Entre la carne enmarihuanada y confusa seguí filosofando, pajazos mentales, le dicen algunos. Recordé la Revolución de la cuchara una organización internacional que busca “sacar la carne de tu plato”. Pero, ¿qué tiene que ver esta organización con la marihuana y con el conflicto colombiano? ¿Quiere esto decir que todos los vegetarianos son marihuaneros? Pues no.

Volviendo a Sarita, mientras conversábamos le dije: “Patrocina la guerra colombiana tanto los que comen carne como los adictos a soñar”. Se enojó conmigo. Luego le expliqué lo que yo defendía como mi por qué: “Los adictos a soñar contribuyen económicamente al negocio de las Farc, mientras que los adictos a la carne le dejan todas las moneditas a los paramilitares”. Al final de cuenta, todos terminamos siendo lo mismo. Solamente, que por comer carne ni lo meten a uno a la cárcel, ni lo tratan como adicto.

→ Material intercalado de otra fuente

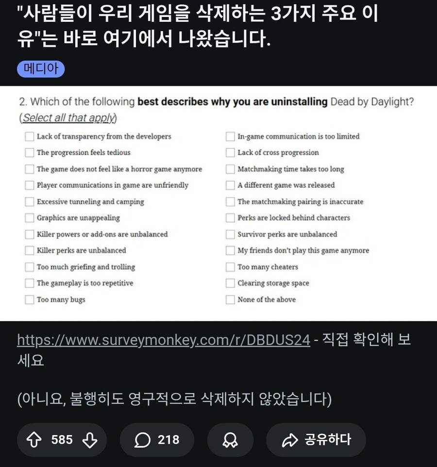This screenshot has height=467, width=437.
Task: Check 'Graphics are unappealing'
Action: tap(29, 218)
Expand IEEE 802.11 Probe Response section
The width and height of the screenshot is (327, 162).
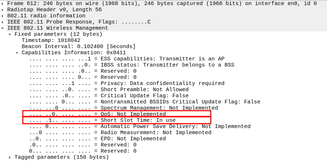[3, 22]
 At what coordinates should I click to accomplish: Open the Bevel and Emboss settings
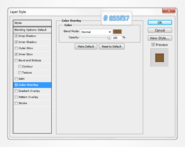pos(30,60)
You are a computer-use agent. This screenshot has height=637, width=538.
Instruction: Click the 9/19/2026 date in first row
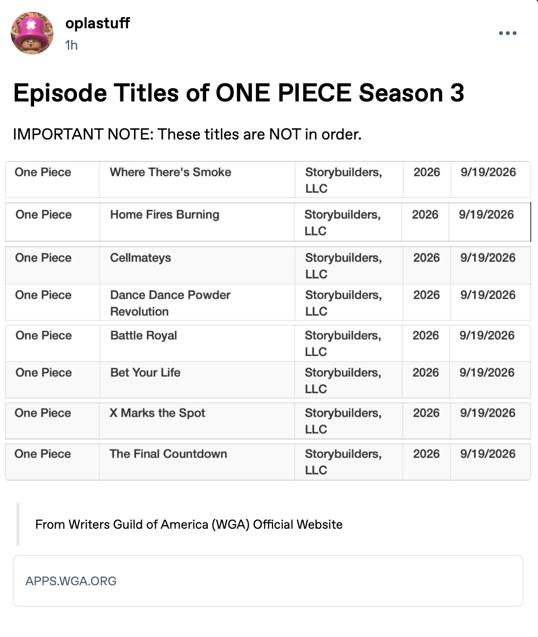coord(488,172)
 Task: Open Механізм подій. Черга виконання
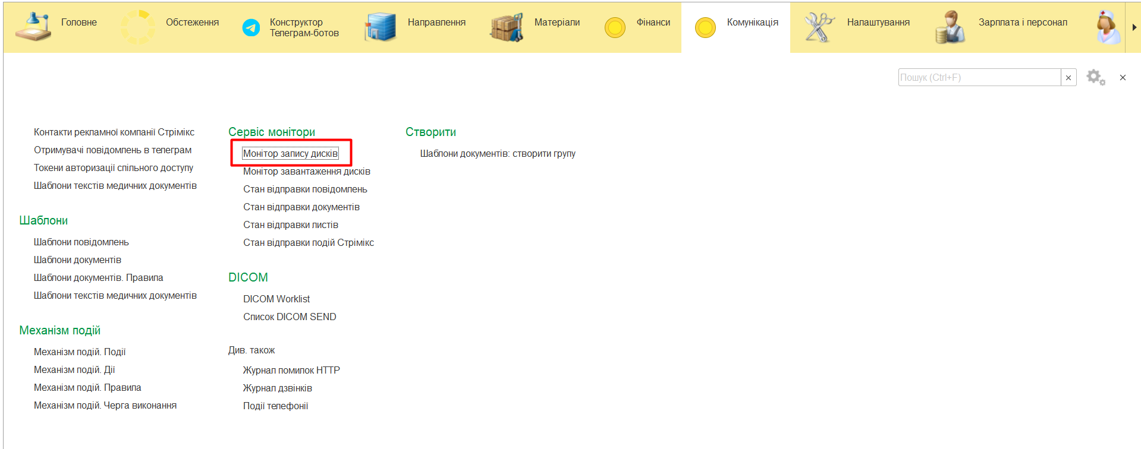pyautogui.click(x=105, y=406)
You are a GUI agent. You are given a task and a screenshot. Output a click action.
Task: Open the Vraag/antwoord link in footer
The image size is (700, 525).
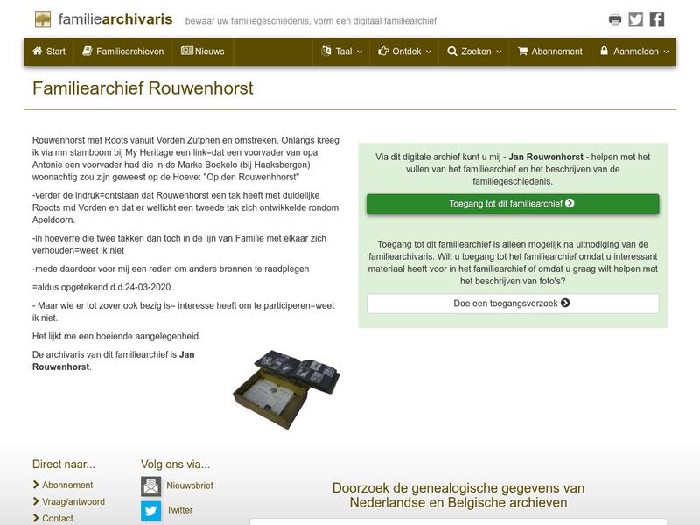pos(73,502)
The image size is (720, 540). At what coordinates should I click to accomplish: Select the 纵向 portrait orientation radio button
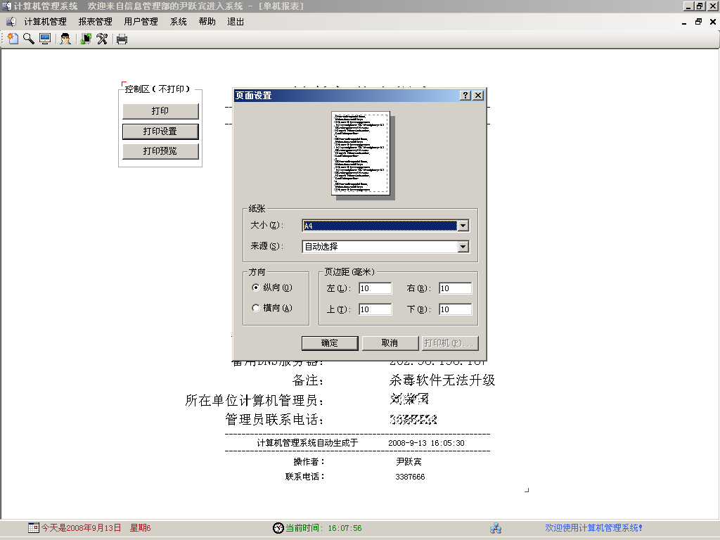(x=256, y=288)
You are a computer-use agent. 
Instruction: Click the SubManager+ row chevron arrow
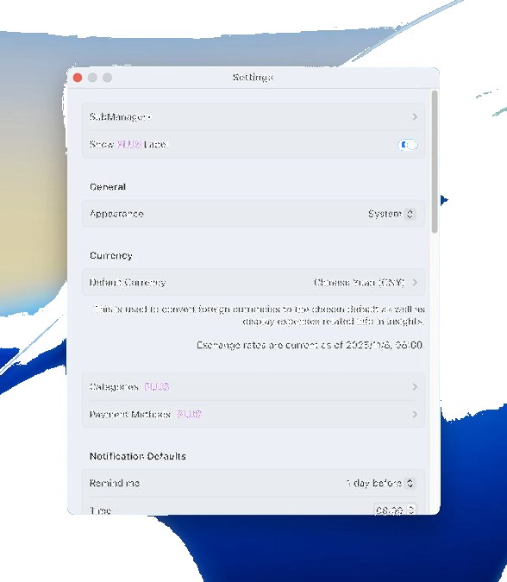pos(415,117)
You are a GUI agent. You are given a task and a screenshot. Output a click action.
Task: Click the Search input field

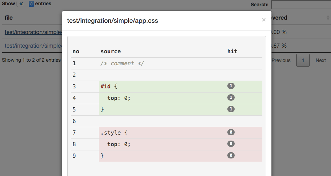pos(301,5)
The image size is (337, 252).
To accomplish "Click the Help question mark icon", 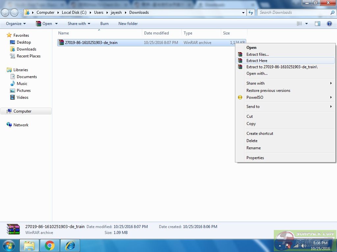I will pyautogui.click(x=329, y=24).
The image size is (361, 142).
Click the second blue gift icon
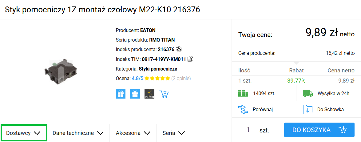point(135,94)
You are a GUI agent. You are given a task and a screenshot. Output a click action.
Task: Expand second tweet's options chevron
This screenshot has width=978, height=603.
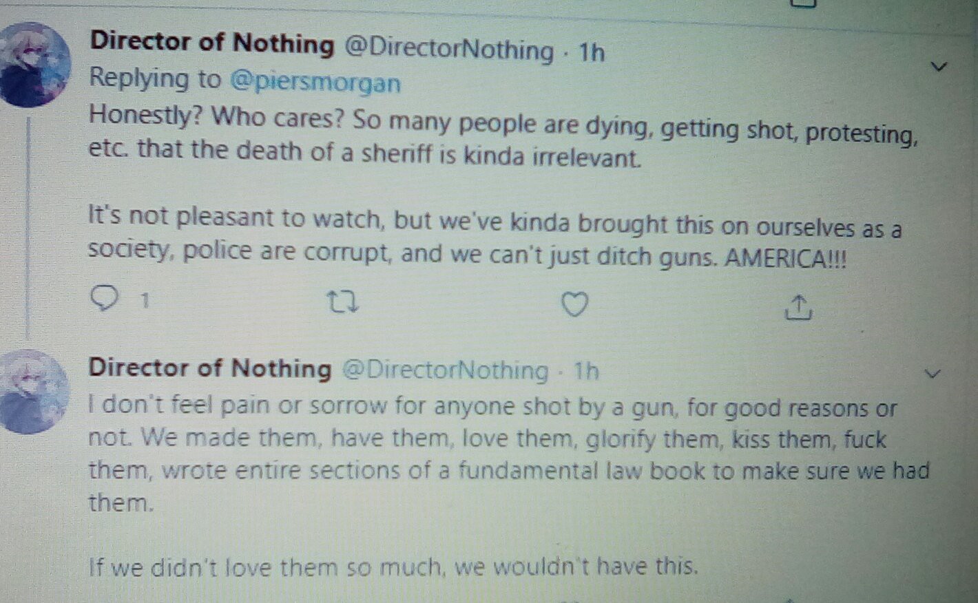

Quizá esté generalizando, como tanto suelo hacerlo, pero luego de conocer algunos territorios ganaderos, donde las vidas humanas se deshuesan como las de una res, puedo afirmar que no estoy tan lejos de la realidad. Incluso, uno de los argumentos que expone la Revolución de la cuchara, para dejar de comer carne es: “Algunas personas que se oponen a los grupos armados de países latinoamericanos están patrocinando sin saberlo dichos grupos. Ya que ellos se financian de cosas abominables como el secuestro, la extorsión, el narcotráfico y la ga-na-de-ría”. Sobra decir que estas palabras pueden traerme problemas.

Antes de cerrar la conversación Sarita me dijo: “Entonces volvámonos todos vegetarianos” y yo le respondí: “O mejor, todos empecemos a fumar marihuana”. Eso sí, no voten más por Uribe.

Lectura recomendada para entender un poco el negocio de la carne: El rey de la carne de la grandiosa Leila Guerriero.